# TASK
Between the line containing "Terms of Use (55, 1321)" and the line containing "Insurance (46, 980)" lies a run of lines; give that run again exactly, with both of those lines, and nothing else from the entries below.

# TASK INPUT
::::::::
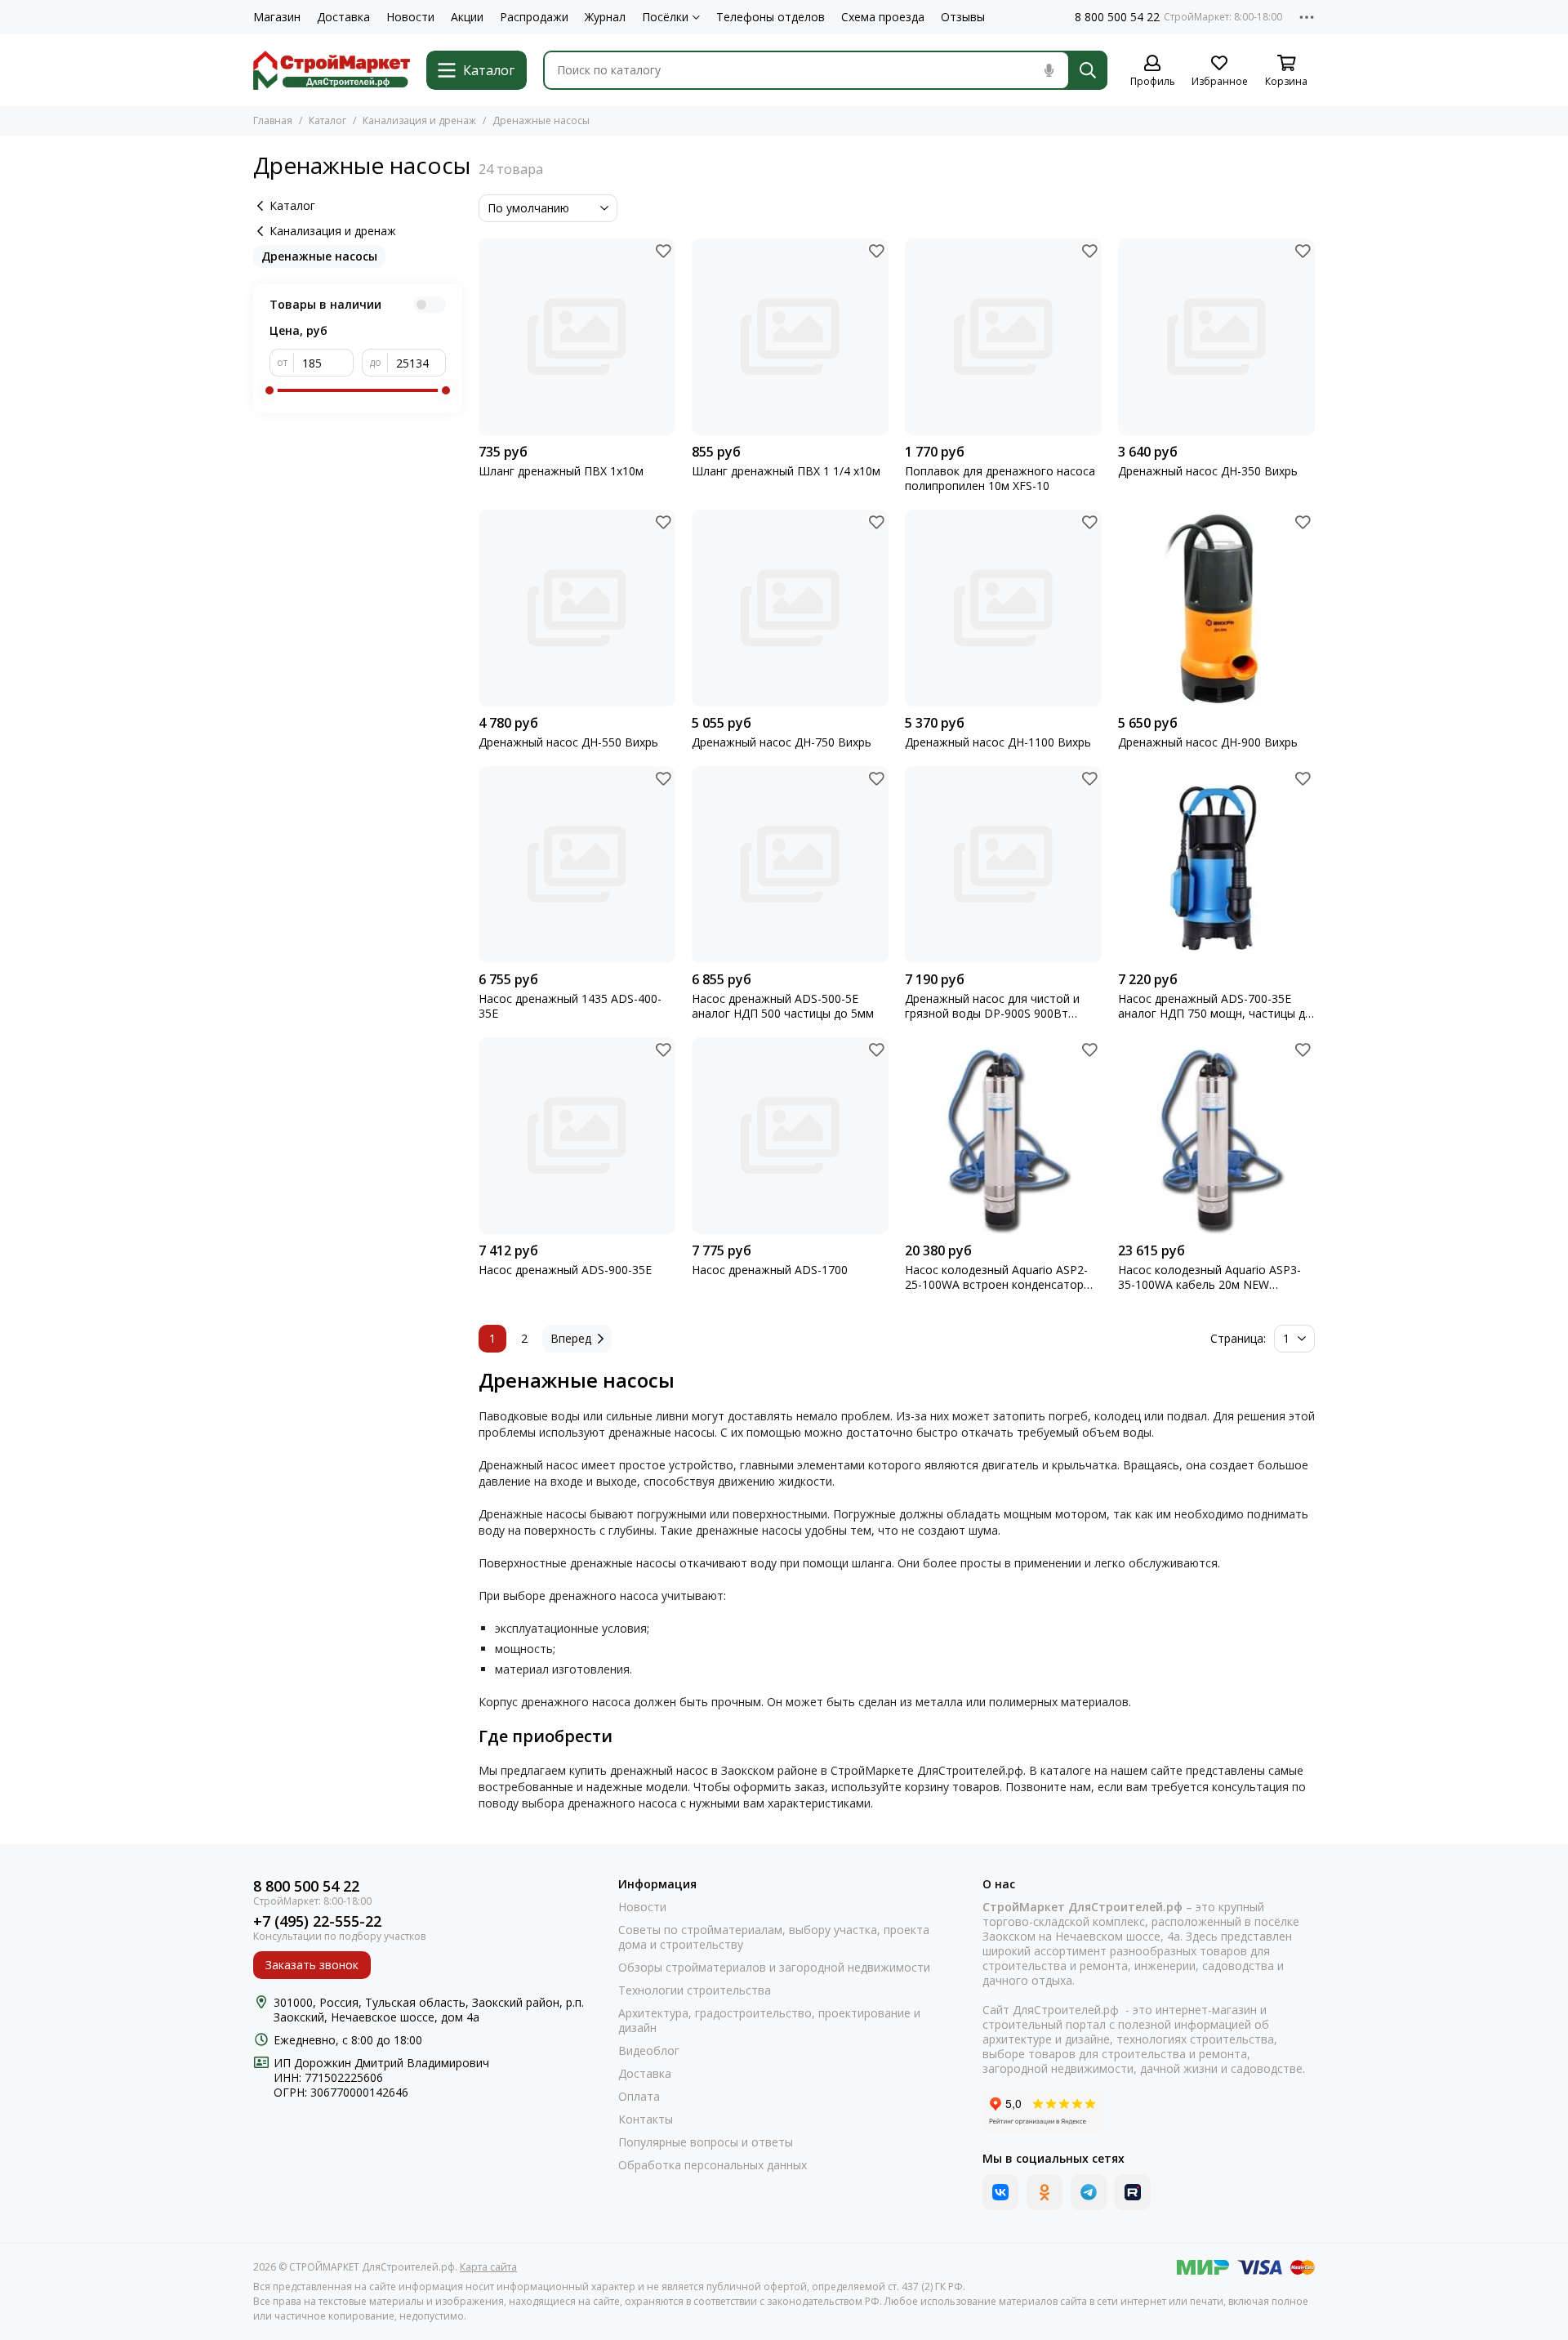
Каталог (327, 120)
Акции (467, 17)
::::::::
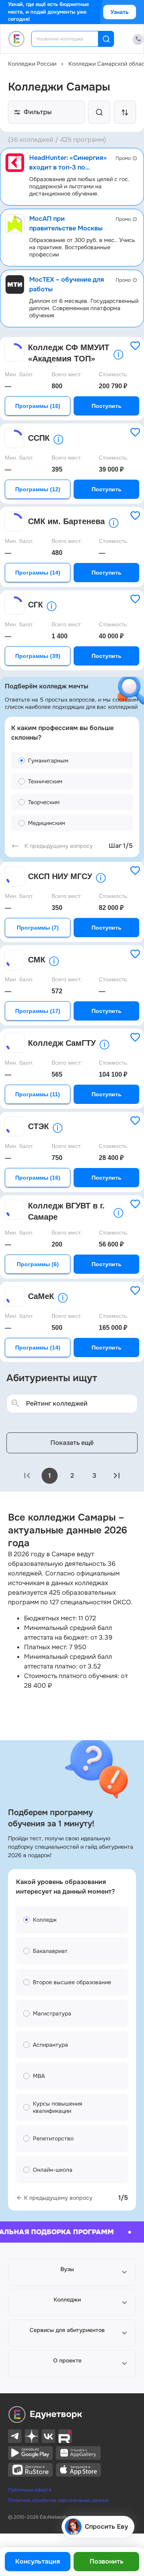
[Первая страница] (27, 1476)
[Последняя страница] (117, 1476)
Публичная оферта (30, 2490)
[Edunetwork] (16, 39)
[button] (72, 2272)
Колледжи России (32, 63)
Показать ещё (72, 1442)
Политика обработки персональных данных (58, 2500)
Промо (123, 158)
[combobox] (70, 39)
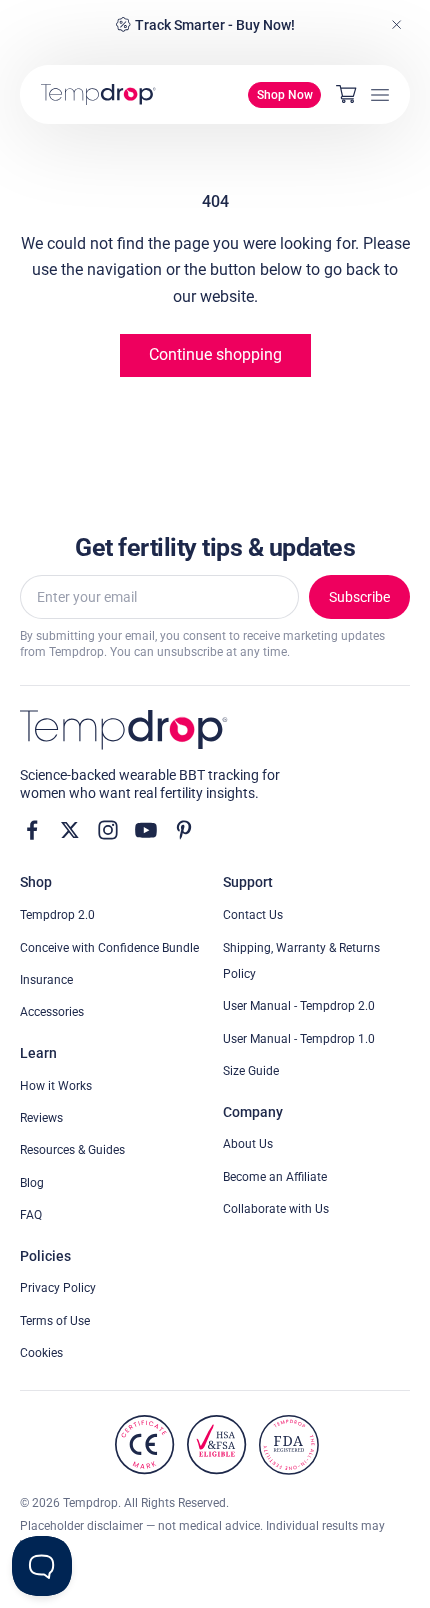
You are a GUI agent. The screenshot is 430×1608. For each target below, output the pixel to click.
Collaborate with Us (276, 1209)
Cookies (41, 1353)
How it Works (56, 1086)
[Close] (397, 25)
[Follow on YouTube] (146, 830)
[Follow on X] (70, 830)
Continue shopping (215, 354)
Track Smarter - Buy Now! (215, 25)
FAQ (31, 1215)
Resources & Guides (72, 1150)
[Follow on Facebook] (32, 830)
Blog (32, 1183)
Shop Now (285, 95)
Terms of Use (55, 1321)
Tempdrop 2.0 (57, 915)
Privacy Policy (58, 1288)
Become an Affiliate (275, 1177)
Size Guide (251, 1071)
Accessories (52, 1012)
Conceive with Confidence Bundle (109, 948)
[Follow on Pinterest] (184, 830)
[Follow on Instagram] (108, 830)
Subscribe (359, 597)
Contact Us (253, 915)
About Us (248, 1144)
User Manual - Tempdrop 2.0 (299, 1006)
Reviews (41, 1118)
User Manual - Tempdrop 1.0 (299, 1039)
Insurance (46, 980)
::::::::
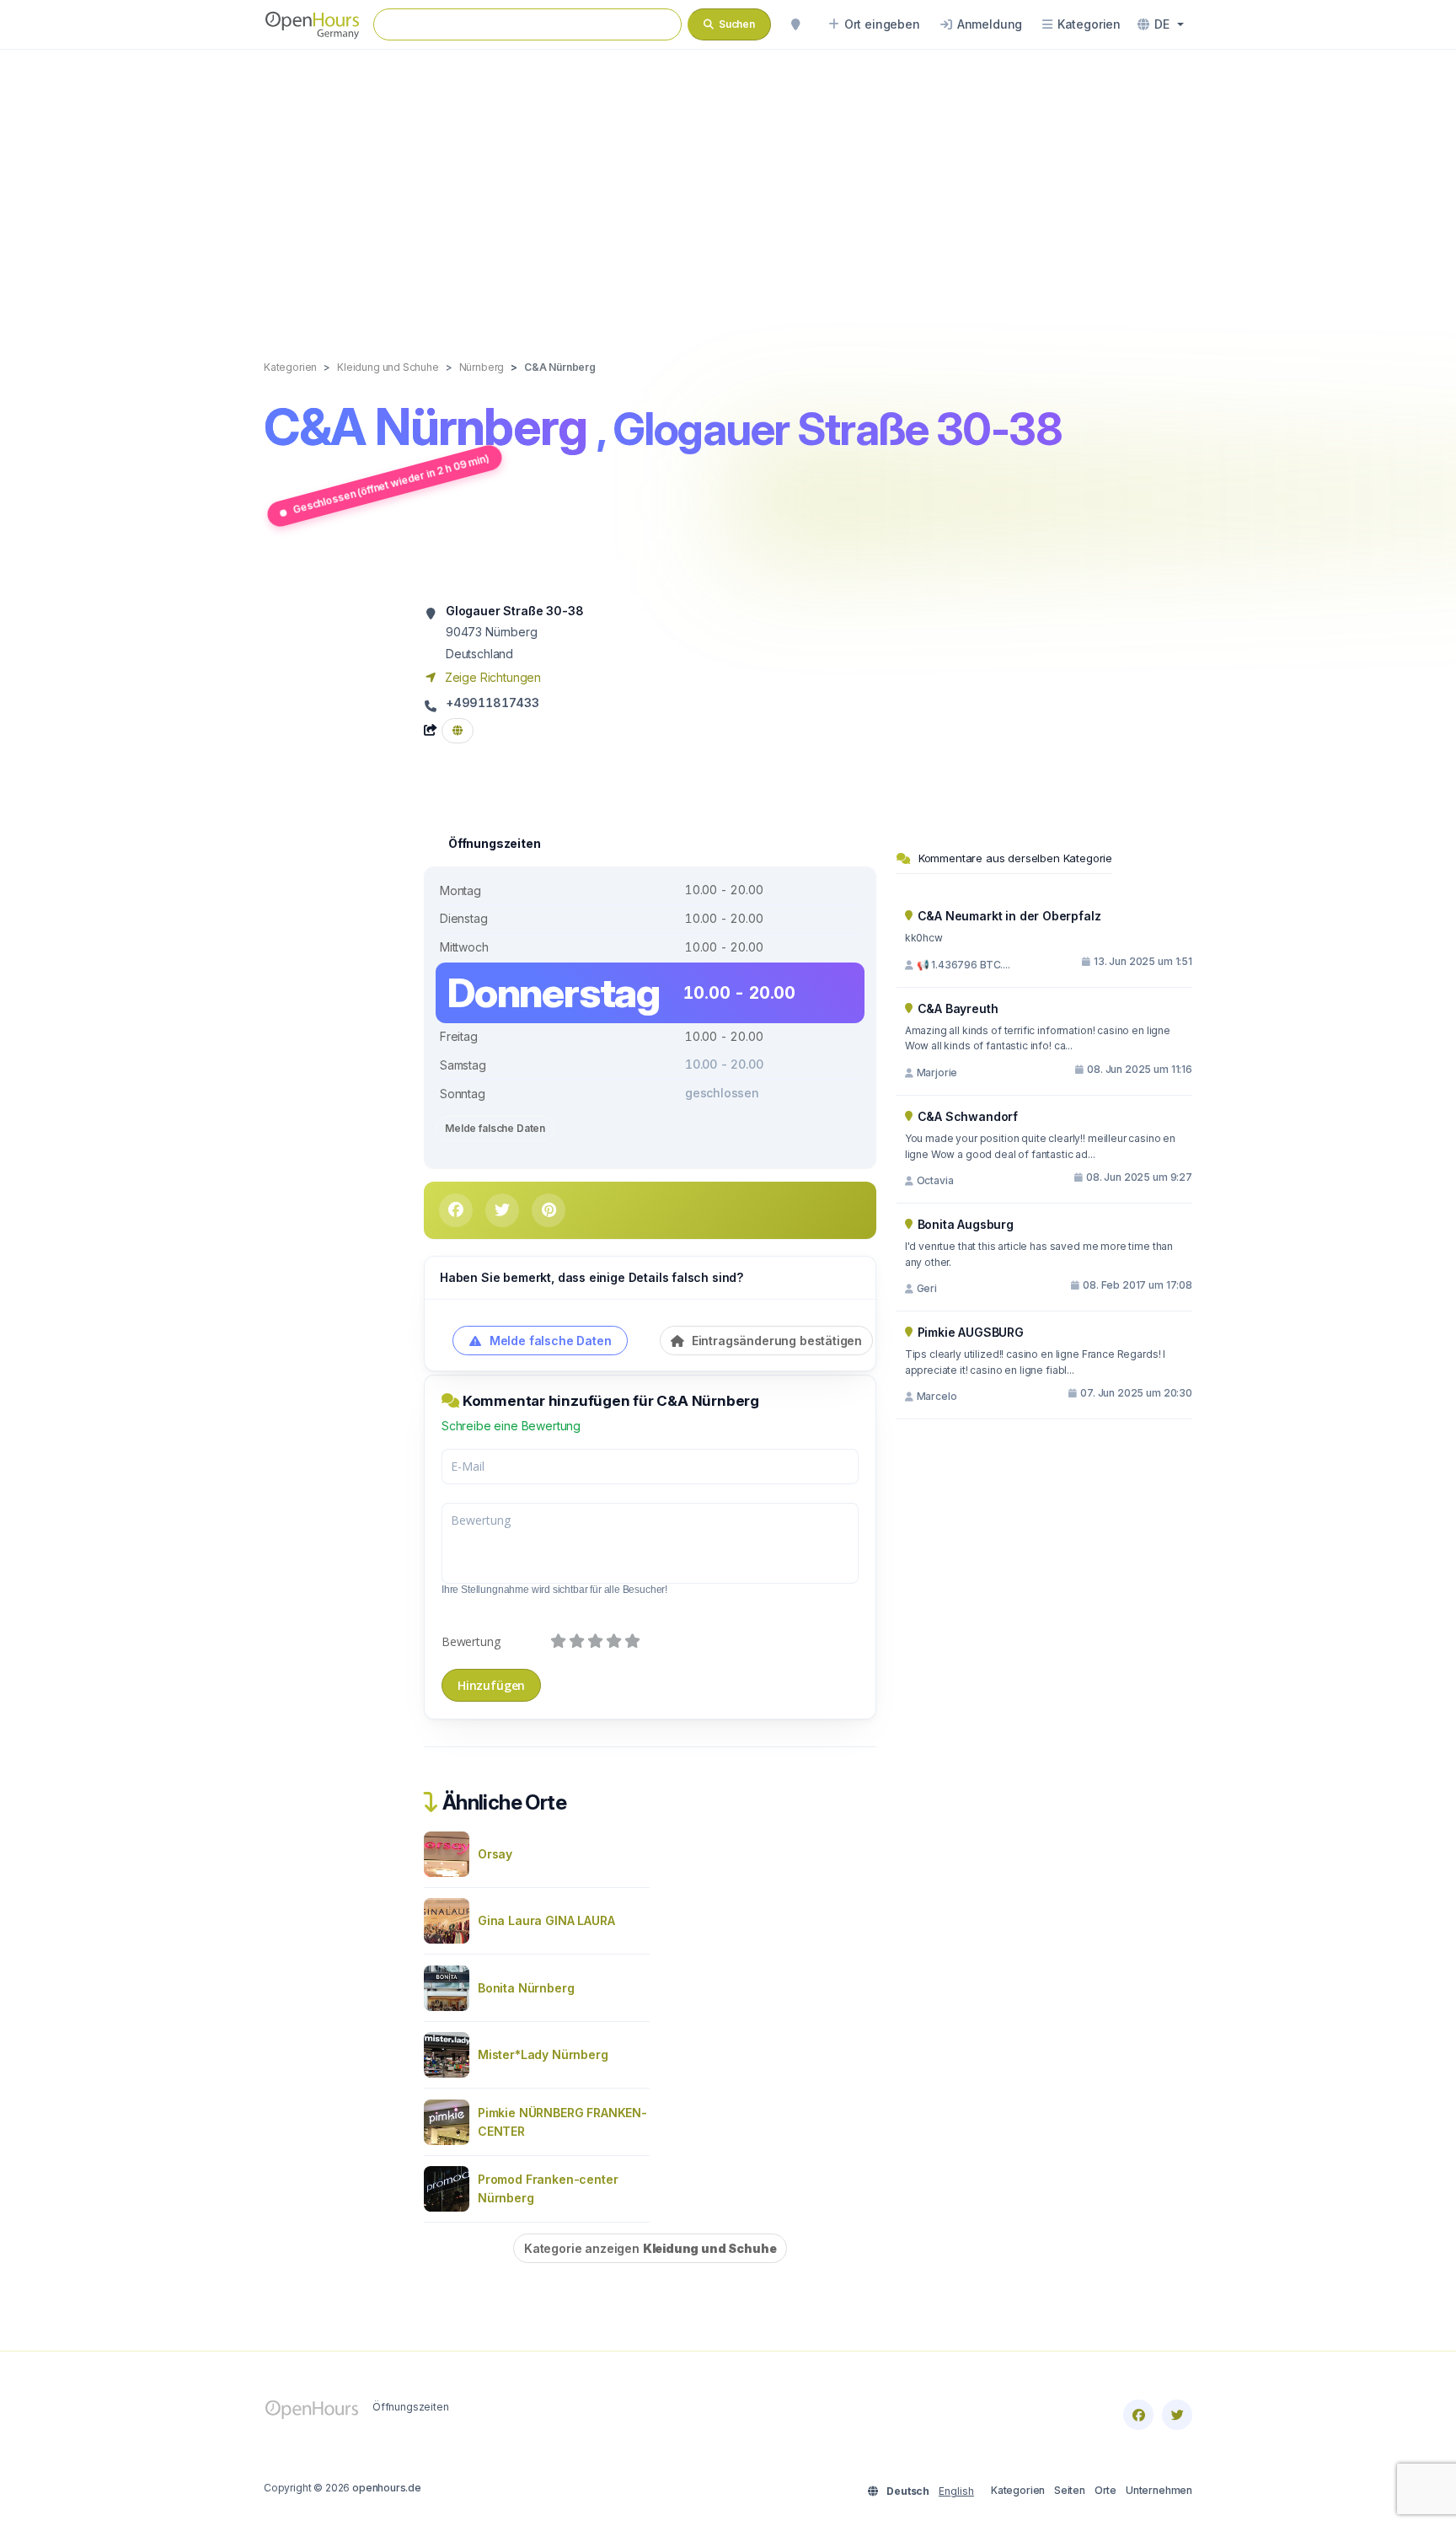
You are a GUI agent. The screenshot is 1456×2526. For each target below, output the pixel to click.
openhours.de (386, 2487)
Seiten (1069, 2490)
::::::::
# RESPONSE BELOW
Terms of Use (55, 1321)
Tempdrop 2.0 (57, 915)
Privacy Policy (58, 1288)
Become an Affiliate (275, 1177)
Size Guide (251, 1071)
Accessories (52, 1012)
Conceive with Confidence Bundle (109, 948)
[Follow on Pinterest] (184, 830)
[Follow on Instagram] (108, 830)
Subscribe (359, 597)
Contact Us (253, 915)
About Us (248, 1144)
User Manual - Tempdrop 2.0 (299, 1006)
Reviews (41, 1118)
User Manual - Tempdrop 1.0 (299, 1039)
Insurance (46, 980)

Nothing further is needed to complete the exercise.